Tenía la voz gangosa, pero eso podía ser consecuencia del cambio de temperatura. Había lágrimas en sus ojos, o más bien era el agua que le escurría por las mejillas, que le rodeaba los labios. «Maya», pregunté entonces, «¿por qué lo mataron? Yo sé que falta esa ficha del rompecabezas, ¿pero qué cree usted?». El Nissan había arrancado ya y recorría los kilómetros que nos separaban del portal de entrada, la mano de Maya se cerraba sobre la perilla negra de la barra de cambios, el agua le escurría por la cara y el cuello. Insistí: «¿Por qué, Maya?». Sin mirarme, sin despegar los ojos del panorámico empañado, Maya dijo esas tres palabras que yo había oído en tantas otras bocas: «Algo habrá hecho». Pero esta vez me parecieron indignas de lo que Maya sabía. «Sí», le dije, «¿pero qué? ¿Acaso usted no quiere saber?». Maya me miró con compasión. Traté de añadir algo y ella me cortó: «Mire, no quiero hablar más». Las plumillas negras se movían sobre el vidrio y barrían el agua y las hojas pegadas. «Quiero que nos quedemos callados un rato, estoy cansada de hablar. ¿Me entiende, Antonio? Hemos hablado demasiado. Estoy harta de hablar. Quiero estar un rato en silencio.»
Así que en silencio llegamos al portal y pasamos por debajo de la Piper blanquiazul, y en silencio giramos a la izquierda en dirección a La Dorada.
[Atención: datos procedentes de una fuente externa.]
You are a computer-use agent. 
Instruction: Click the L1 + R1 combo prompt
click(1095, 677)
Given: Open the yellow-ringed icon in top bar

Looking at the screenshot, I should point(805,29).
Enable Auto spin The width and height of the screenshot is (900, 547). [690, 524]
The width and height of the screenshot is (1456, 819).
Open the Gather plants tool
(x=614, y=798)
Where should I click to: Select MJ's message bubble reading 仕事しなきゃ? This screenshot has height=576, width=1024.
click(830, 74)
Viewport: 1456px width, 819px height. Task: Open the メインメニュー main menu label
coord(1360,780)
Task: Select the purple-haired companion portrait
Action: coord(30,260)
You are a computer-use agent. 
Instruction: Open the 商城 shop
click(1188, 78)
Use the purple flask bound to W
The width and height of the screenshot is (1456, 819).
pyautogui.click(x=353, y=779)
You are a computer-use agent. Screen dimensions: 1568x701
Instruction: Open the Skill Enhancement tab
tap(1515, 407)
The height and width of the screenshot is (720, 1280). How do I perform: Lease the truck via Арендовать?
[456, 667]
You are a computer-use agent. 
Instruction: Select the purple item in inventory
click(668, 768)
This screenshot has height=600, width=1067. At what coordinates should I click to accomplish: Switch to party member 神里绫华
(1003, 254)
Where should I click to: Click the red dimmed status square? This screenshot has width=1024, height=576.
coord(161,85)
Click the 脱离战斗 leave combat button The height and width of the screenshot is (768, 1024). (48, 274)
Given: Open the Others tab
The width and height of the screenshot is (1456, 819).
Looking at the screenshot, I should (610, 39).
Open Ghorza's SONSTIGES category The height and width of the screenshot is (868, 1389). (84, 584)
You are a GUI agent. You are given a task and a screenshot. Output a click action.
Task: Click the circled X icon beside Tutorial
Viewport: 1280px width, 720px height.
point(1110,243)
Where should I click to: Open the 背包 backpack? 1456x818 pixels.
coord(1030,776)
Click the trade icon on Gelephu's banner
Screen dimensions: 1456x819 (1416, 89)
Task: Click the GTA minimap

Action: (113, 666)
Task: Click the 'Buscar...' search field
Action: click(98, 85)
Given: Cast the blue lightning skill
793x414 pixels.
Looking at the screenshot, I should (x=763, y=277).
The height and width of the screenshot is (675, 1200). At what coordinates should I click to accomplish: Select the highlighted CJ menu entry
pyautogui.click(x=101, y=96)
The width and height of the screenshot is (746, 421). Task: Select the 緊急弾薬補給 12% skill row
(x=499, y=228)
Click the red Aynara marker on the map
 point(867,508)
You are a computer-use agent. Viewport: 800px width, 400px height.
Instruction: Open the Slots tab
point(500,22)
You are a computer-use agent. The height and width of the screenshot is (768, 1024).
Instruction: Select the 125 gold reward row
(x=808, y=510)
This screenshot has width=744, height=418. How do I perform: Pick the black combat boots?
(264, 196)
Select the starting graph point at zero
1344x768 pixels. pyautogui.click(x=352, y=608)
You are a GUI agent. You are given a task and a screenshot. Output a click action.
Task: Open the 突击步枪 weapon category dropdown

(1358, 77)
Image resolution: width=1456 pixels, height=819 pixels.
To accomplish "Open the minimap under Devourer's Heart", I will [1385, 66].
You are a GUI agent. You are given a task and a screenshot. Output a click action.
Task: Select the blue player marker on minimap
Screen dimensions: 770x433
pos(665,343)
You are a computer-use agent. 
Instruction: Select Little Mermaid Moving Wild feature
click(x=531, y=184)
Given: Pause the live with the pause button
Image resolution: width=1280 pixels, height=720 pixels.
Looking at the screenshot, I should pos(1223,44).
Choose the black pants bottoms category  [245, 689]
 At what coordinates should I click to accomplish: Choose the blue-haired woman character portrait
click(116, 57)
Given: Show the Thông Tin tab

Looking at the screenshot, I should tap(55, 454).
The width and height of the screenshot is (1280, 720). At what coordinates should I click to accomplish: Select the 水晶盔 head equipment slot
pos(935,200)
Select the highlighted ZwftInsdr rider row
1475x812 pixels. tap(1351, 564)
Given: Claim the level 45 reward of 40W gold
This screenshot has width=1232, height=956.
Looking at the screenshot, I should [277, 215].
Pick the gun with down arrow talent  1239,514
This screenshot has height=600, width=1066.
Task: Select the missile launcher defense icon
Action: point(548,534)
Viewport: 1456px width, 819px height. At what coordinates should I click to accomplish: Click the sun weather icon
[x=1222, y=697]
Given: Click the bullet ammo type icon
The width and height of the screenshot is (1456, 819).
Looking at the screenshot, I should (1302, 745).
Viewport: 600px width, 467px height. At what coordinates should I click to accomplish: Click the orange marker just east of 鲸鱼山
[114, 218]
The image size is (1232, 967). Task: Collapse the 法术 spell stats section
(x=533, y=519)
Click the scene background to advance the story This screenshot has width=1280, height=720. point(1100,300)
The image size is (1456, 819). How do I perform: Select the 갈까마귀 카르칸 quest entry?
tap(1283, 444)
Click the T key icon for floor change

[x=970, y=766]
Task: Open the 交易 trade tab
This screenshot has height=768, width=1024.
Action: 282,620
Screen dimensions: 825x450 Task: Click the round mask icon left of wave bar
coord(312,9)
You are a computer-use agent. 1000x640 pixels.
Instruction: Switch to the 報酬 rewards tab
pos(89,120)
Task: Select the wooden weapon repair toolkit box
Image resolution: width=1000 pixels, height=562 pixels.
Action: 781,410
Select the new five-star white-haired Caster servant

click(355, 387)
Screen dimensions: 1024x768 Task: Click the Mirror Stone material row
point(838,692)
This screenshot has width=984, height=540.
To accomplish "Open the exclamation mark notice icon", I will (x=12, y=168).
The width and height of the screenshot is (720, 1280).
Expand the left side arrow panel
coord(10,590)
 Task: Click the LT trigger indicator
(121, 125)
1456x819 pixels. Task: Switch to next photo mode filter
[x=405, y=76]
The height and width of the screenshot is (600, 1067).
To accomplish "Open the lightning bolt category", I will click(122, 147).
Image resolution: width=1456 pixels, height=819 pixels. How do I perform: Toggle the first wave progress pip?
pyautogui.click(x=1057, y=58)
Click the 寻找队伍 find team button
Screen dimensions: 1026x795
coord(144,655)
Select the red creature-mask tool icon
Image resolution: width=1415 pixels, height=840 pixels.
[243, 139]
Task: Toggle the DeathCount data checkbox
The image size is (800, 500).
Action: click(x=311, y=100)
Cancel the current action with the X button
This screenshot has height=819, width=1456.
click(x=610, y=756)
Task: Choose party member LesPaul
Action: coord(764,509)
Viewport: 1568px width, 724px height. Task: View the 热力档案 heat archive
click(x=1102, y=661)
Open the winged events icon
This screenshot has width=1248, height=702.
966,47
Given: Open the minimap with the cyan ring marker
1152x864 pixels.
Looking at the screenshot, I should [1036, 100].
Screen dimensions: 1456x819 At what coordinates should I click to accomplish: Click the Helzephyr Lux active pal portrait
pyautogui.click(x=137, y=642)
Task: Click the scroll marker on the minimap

En silencio avanzamos por una parte de la vía donde los árboles de ambos lados se encuentran sobre la calzada, impidiendo la entrada de la luz y en días de lluvia atenuando las dificultades de los conductores. En silencio regresamos a la intemperie, en silencio volvimos a ver las barandas amarillas del puente sobre el Magdalena, en silencio lo atravesamos. La superficie del río se erizaba bajo el aguacero, no era lisa como la piel de un hipopótamo sino rugosa como la de un gigantesco lagarto dormido, y en una de las islitas se mojaba una lancha blanca con el motor al aire. Maya estaba triste: su tristeza llenaba la cabina del Nissan como el olor de nuestras ropas mojadas, y yo hubiera podido decirle algo, pero no lo hice. Guardé silencio: ella quería estar en silencio. Y así, en medio de un silencio comedido, sólo acompañados por el estruendo de la lluvia en el techo metálico del campero, pasamos el peaje y enfilamos hacia el sur entre haciendas ganaderas. Fueron dos horas largas en que el cielo se fue oscureciendo, ya no por las nubes densas de lluvia, sino porque la noche nos sorprendió en medio del trayecto. Para cuando el Nissan iluminó la fachada blanca de la casa, ya era noche cerrada. Lo último que vimos fueron los ojos del pastor alemán destellando en el haz de nuestras luces.